## Activity:
Please copy each line of the listing that includes the string "tree".

********

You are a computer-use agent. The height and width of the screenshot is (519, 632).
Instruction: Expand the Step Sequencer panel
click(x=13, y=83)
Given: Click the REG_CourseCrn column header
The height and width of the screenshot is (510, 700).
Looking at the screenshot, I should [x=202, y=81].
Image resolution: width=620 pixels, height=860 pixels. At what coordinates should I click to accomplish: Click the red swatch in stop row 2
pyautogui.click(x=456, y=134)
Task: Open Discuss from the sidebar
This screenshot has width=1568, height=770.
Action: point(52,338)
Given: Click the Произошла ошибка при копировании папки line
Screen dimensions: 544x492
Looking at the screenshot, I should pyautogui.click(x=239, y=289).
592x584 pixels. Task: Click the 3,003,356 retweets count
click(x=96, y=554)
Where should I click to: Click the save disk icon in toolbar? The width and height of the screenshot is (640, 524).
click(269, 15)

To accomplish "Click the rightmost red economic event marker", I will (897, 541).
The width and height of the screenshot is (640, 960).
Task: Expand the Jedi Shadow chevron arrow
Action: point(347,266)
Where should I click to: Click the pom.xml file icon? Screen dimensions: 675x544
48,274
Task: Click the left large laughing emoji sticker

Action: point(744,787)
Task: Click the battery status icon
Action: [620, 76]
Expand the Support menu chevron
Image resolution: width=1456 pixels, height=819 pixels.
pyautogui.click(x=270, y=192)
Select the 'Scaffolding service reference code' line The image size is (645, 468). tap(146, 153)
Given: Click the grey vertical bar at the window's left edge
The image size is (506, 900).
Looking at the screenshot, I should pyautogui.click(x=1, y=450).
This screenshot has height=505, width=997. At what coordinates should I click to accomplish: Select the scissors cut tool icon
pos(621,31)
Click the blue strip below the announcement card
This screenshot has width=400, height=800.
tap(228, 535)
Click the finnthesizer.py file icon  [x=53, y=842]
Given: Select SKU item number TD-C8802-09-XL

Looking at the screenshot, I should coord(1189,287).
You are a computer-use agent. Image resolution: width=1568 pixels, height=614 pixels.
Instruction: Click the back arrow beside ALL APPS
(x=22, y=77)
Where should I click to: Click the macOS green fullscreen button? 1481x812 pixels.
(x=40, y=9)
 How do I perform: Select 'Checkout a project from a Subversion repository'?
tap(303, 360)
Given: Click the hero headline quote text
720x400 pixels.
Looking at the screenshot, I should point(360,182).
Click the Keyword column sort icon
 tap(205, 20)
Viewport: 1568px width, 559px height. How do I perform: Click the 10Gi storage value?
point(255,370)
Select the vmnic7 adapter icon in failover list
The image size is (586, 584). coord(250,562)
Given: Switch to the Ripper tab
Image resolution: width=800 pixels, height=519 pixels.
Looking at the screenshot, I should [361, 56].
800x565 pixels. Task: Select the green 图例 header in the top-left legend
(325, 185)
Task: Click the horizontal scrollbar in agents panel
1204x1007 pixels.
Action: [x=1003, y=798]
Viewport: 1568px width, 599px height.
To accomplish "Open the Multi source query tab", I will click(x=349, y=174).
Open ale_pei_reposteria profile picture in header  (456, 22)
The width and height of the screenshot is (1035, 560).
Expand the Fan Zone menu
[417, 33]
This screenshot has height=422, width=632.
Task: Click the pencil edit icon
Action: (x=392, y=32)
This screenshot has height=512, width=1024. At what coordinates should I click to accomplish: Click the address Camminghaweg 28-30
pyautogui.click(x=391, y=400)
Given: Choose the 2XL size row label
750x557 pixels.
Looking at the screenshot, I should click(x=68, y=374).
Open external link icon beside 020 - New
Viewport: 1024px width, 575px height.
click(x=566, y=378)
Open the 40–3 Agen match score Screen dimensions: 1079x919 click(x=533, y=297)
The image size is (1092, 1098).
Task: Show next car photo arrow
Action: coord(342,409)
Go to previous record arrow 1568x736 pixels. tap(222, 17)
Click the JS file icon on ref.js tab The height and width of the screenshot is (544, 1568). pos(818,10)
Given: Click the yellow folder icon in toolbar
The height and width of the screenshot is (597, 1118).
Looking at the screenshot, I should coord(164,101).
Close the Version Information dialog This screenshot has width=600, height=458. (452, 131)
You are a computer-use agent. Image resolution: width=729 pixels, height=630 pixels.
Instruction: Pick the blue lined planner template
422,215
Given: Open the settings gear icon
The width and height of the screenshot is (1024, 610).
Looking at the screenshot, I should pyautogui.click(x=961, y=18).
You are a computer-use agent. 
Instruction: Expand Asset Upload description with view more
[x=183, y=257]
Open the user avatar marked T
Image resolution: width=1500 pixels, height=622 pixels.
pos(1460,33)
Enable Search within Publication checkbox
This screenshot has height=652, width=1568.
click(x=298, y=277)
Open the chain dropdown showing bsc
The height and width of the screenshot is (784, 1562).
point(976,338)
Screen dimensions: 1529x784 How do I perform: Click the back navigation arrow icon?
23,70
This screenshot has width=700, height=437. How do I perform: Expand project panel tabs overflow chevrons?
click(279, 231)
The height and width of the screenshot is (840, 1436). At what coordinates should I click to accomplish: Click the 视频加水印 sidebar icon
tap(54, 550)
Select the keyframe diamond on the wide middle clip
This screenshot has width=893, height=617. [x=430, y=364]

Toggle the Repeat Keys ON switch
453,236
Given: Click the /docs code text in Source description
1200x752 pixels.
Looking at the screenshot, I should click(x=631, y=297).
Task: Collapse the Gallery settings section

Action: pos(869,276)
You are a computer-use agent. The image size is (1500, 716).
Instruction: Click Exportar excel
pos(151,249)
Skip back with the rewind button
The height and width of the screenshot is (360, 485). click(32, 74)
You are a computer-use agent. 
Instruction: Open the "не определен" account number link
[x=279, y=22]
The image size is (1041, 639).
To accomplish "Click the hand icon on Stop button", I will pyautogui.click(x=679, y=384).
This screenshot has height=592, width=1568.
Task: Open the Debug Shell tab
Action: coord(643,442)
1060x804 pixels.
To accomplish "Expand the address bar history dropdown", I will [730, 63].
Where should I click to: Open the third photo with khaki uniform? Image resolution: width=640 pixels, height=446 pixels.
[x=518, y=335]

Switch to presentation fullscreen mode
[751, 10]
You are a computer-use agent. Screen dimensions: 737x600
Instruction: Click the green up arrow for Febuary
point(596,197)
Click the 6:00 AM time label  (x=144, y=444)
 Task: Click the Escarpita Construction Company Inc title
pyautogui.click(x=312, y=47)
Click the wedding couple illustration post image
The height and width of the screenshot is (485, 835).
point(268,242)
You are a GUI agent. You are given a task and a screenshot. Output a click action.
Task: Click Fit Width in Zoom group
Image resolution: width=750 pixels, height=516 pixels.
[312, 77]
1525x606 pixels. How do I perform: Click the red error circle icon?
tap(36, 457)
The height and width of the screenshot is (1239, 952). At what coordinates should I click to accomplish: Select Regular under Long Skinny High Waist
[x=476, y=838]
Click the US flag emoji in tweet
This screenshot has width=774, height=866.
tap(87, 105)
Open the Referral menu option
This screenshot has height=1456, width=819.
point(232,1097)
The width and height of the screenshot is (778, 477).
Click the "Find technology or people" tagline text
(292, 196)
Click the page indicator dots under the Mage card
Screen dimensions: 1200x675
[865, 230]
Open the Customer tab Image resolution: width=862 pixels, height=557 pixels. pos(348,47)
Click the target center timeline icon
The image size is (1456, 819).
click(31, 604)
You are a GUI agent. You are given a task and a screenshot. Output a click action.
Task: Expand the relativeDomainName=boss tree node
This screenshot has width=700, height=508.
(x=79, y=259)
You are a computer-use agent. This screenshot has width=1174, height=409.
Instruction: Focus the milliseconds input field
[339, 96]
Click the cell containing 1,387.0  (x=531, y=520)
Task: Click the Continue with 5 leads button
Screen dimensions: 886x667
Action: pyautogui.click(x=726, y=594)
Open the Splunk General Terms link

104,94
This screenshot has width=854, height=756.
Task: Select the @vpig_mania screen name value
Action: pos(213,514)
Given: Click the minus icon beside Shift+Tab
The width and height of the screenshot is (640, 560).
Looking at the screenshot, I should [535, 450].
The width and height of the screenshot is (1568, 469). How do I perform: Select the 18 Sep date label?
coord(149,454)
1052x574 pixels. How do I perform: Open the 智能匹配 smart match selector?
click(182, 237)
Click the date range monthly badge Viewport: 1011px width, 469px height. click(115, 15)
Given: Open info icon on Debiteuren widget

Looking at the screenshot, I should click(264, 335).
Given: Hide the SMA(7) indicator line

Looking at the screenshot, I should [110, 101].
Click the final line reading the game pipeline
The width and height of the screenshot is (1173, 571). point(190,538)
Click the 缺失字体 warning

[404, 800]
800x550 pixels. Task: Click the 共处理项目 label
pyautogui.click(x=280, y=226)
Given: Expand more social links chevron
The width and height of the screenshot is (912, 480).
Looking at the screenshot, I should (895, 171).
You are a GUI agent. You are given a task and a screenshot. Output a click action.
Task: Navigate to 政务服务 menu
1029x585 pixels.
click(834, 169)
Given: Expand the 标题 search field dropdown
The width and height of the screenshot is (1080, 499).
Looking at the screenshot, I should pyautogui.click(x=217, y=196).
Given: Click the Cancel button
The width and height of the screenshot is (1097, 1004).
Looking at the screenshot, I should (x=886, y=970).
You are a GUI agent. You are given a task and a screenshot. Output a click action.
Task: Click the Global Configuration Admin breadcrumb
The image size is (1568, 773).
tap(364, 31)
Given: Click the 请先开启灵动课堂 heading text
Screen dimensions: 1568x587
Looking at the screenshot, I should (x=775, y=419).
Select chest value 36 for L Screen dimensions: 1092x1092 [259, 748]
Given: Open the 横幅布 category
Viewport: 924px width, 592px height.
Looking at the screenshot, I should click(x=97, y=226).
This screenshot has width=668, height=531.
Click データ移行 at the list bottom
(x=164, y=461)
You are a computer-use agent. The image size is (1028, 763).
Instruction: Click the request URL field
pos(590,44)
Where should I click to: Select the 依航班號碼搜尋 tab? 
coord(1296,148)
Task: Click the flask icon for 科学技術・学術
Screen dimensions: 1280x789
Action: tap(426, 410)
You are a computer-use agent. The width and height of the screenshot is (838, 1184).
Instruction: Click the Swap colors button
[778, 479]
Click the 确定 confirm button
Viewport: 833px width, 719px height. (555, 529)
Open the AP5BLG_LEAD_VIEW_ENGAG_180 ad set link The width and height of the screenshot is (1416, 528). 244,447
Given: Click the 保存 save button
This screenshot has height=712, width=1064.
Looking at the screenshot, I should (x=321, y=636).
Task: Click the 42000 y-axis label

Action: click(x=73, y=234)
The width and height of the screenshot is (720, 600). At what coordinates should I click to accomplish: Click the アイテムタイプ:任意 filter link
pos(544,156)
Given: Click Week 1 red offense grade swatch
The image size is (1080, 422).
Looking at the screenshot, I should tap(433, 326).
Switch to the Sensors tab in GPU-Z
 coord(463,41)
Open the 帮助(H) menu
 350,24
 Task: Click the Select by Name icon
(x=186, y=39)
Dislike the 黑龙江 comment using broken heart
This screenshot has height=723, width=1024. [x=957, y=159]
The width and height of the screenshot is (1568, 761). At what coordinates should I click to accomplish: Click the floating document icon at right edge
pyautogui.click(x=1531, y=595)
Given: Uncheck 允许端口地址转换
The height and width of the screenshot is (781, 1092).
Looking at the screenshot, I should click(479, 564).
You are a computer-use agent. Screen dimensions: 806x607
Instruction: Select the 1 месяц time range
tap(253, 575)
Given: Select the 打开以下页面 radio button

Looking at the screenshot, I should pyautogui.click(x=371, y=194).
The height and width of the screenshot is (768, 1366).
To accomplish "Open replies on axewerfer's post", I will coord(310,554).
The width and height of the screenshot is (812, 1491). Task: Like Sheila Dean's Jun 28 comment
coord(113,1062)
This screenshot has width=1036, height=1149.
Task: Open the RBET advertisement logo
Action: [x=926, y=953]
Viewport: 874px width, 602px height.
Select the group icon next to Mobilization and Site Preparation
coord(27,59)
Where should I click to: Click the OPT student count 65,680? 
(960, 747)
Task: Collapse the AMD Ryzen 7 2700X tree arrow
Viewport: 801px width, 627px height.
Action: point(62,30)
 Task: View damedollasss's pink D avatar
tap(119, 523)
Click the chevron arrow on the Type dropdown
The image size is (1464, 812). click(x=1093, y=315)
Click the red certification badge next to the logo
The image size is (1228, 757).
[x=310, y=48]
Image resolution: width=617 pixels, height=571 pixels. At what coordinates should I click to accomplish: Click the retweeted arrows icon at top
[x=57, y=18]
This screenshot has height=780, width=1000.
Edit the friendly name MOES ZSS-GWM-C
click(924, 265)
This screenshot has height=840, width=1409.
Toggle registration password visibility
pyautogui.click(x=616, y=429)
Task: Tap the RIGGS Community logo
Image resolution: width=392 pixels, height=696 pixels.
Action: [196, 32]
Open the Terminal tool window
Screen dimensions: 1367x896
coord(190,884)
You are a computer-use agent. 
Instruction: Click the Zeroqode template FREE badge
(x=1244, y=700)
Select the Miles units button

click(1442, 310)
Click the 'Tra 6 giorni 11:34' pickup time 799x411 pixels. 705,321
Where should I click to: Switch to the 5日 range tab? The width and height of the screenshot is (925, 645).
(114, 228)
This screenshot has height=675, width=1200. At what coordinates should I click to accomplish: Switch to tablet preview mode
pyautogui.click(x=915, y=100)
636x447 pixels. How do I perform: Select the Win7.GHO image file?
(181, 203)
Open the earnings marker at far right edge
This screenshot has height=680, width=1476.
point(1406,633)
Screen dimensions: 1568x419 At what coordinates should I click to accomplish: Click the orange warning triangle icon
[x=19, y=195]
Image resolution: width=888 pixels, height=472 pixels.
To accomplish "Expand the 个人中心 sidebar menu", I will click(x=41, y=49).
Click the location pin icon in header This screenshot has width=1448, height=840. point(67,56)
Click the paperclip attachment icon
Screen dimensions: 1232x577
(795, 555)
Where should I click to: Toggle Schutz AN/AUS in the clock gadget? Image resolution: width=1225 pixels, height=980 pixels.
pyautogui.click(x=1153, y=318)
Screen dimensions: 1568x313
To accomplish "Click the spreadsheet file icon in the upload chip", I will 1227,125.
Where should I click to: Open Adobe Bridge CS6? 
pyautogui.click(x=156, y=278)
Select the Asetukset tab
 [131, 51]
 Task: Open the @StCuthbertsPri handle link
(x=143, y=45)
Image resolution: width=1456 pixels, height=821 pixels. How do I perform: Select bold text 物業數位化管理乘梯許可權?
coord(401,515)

********

## Exercise response:
Task: Expand the relativeDomainName=boss tree node
Task: Collapse the AMD Ryzen 7 2700X tree arrow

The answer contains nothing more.